Heat Transfer Coursework

An internal combustion engine of a passenger car is operating at steady state conditions e.g. constant speed (r.p.m.) and load (torque), so the engine exhaust gas temperature will remain constant during the time of the operation at each location. The exhaust gas flow in the car exhaust pipe is 250 kg/h. A catalyst has been located in the exhaust pipe in order to reduce the pollutants generated during the combustion process. It has been observed that the catalysts optimum operational temperature is around 250^oC. Too high temperature (>600^oC) may damage the catalyst and too low temperatures (<200^oC) will affects its efficiency in reducing pollutants.

Thermocouples cannot be placed inside the exhaust pipe in order to measure the axial temperature gradient of the exhaust gas as that will affects the exhaust flow characteristics.

Therefore, a non-intrusive method (thermographic camera) is used to measure the surface temperature of the external diameter of the exhaust pipe in three different axial locations (-1, 0 and 1).

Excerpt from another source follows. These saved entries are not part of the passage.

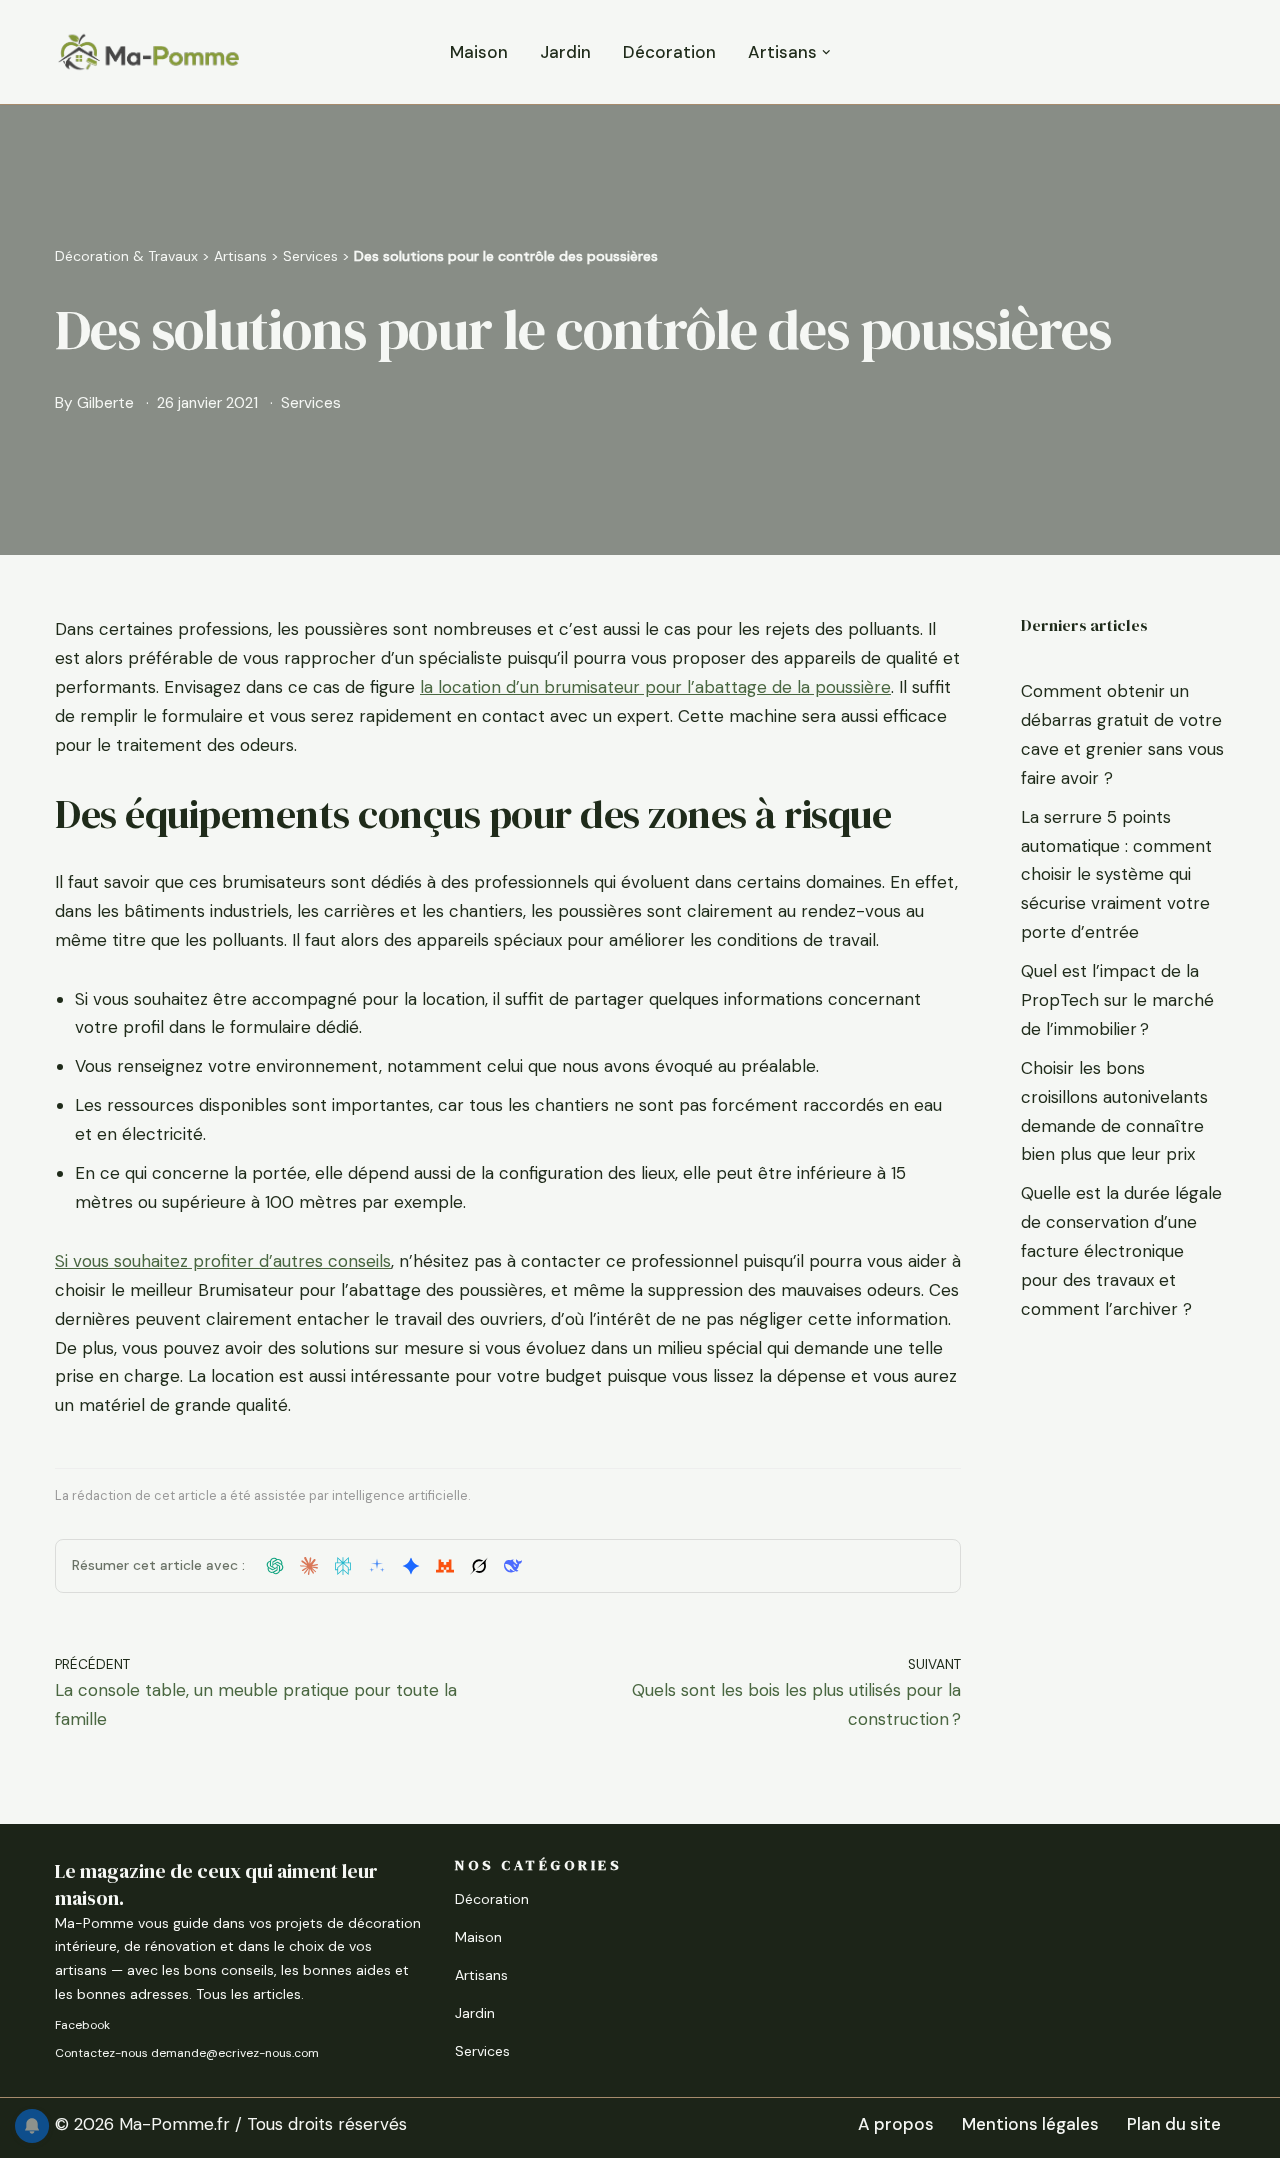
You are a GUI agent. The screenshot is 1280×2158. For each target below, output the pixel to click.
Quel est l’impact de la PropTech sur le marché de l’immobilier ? (1117, 1000)
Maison (479, 52)
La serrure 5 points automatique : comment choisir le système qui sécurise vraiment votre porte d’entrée (1116, 875)
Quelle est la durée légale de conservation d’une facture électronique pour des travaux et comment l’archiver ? (1121, 1251)
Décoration (669, 52)
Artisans (240, 256)
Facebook (82, 2025)
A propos (896, 2124)
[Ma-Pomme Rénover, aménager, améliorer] (148, 52)
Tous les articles (248, 1994)
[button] (826, 52)
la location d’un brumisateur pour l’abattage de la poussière (655, 687)
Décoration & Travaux (126, 256)
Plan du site (1174, 2124)
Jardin (565, 52)
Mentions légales (1030, 2124)
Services (310, 256)
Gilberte (105, 403)
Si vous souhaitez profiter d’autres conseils (223, 1261)
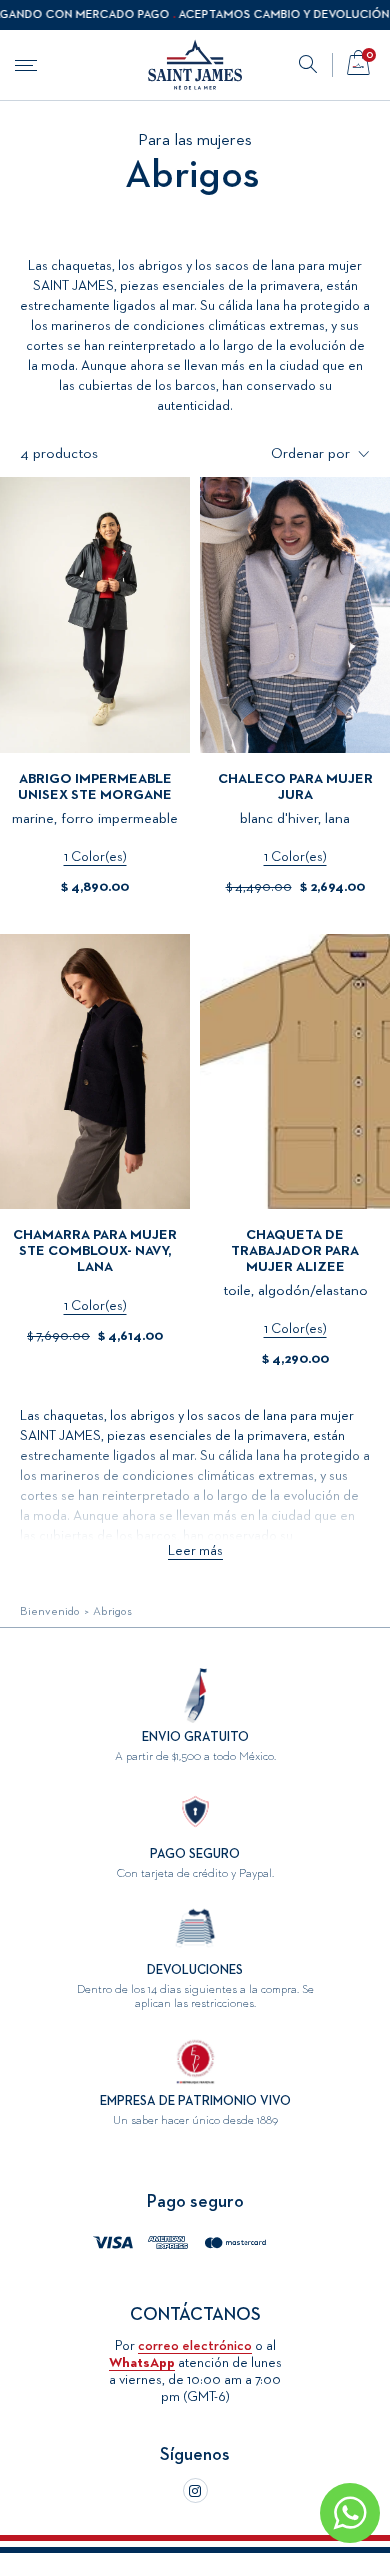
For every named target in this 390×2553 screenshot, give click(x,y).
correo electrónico (195, 2346)
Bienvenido (50, 1612)
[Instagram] (195, 2490)
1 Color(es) (95, 857)
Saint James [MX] (195, 64)
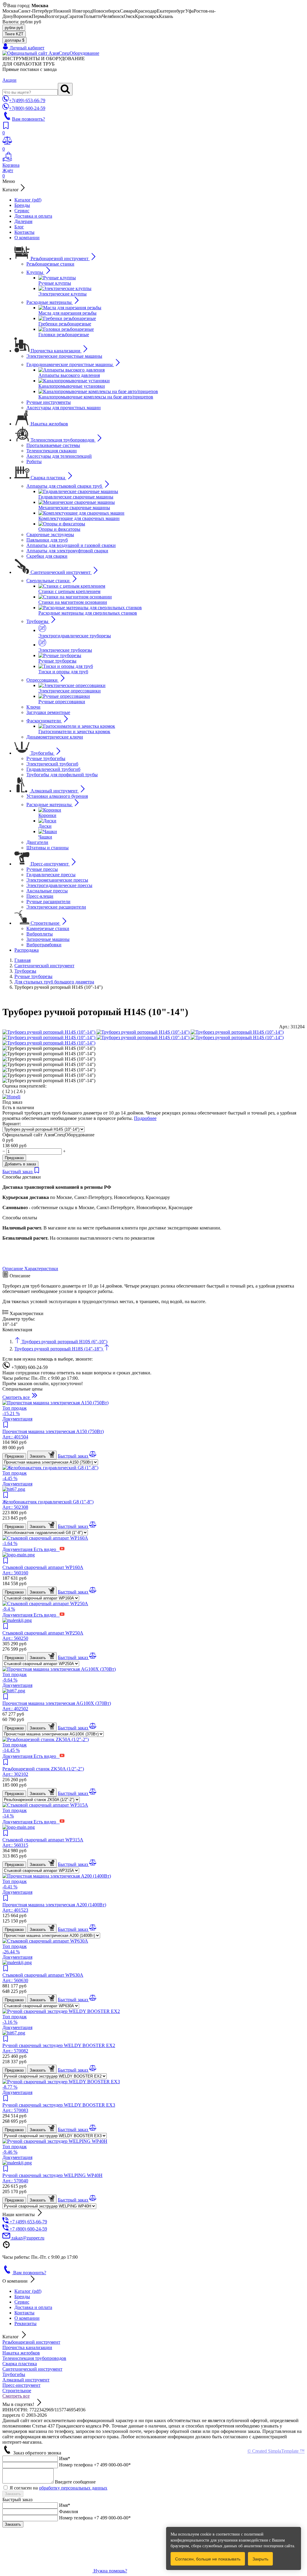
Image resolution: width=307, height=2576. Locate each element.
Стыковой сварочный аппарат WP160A (42, 1570)
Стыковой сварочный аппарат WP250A (42, 1635)
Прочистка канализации (27, 2347)
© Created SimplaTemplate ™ (276, 2451)
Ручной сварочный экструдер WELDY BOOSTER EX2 (58, 2048)
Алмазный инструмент (25, 2379)
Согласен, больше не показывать (207, 2559)
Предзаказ (14, 1158)
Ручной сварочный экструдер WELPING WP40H (52, 2178)
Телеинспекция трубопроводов (34, 2358)
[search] (65, 89)
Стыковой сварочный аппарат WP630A (42, 1977)
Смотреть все (16, 2395)
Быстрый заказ (18, 1171)
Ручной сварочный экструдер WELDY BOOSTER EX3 (58, 2107)
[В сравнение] (92, 1455)
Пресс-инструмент (21, 2385)
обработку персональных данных (73, 2487)
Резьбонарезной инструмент (31, 2342)
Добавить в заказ (20, 1164)
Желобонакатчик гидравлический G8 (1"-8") (48, 1504)
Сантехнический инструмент (32, 2369)
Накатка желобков (21, 2352)
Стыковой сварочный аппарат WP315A (42, 1842)
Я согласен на (58, 2487)
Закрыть (260, 2559)
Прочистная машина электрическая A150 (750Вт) (53, 1434)
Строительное (16, 2390)
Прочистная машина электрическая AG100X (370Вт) (56, 1706)
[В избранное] (37, 1171)
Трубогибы (13, 2374)
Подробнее (145, 1118)
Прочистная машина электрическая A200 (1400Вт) (54, 1907)
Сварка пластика (19, 2363)
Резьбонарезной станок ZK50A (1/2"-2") (43, 1771)
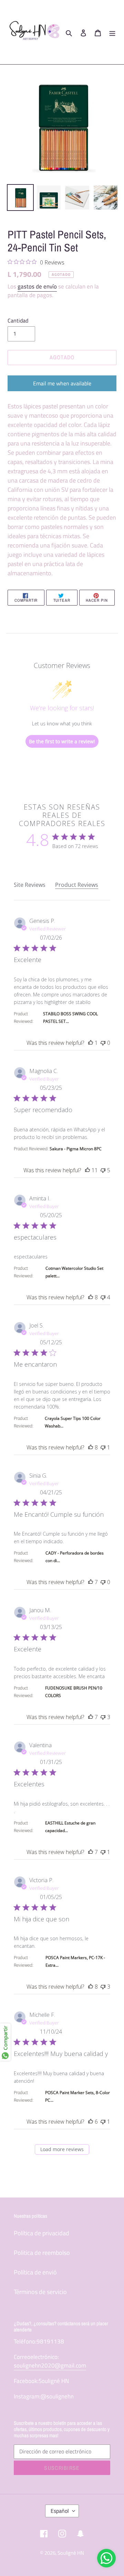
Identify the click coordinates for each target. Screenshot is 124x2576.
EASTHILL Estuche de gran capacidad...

1. Define the heat transfer processes in the exhaust pipe and draw a schematic of the equivalent 'resistance' system. Calculate the different types of resistances of the system.

[Hint: Consider radial and axial heat flux and neglect radiation].

Figure: Schematic of the exhaust pipe, picture on the left taken with the thermographic camera, schematic on the right

2. In which location along the exhaust pipe will you place the catalyst in order to achieve its optimal operation temperature of ~ 250ºC.

[Hints: Calculate the gas properties required and estimate the heat transfer coefficient, h, by assuming that the engine exhaust gas has similar properties to air at constant temperature of 250ºC. Use the Dittus-Boelter correlation to estimate the heat transfer coefficient].

3. Calculate the exhaust gas temperature (e.g. in the three different locations) assuming only radial heat transfer. Compare and justify the results with respect to the case above in point 2 where radial and axial heat transfer were considered.

Onwards for the points 4 and 5 below assume only radial heat transfer flux (neglect axial heat transfer).

4. For safety reasons the exhaust temperature of the pipe (423.15K) measured at point (0, 1) needs to be reduced. Can this be achieved by changing the order of the materials A and B?

Please justify your answer.

5. For the original exhaust pipe configuration (i.e. material B closer to the exhaust gas) consider that there are exothermic chemical reactions at point (0, g) where the catalyst has been introduced in the exhaust pipe. As a result the exhaust gas temperature at this point has increased by 100ºC. Calculate the temperature recorded by the thermographic camera at that position (0, 1)?

6. For the above case (point 5) obtain the maximum allowed thermal conductivity of a new material which could be used to replace one of the previous materials in order to keep the exhaust pipe temperature at point (0, 1) lower than 423.15K.

[Note: The thickness of each material cannot be modified, while you can modify the order of the materials].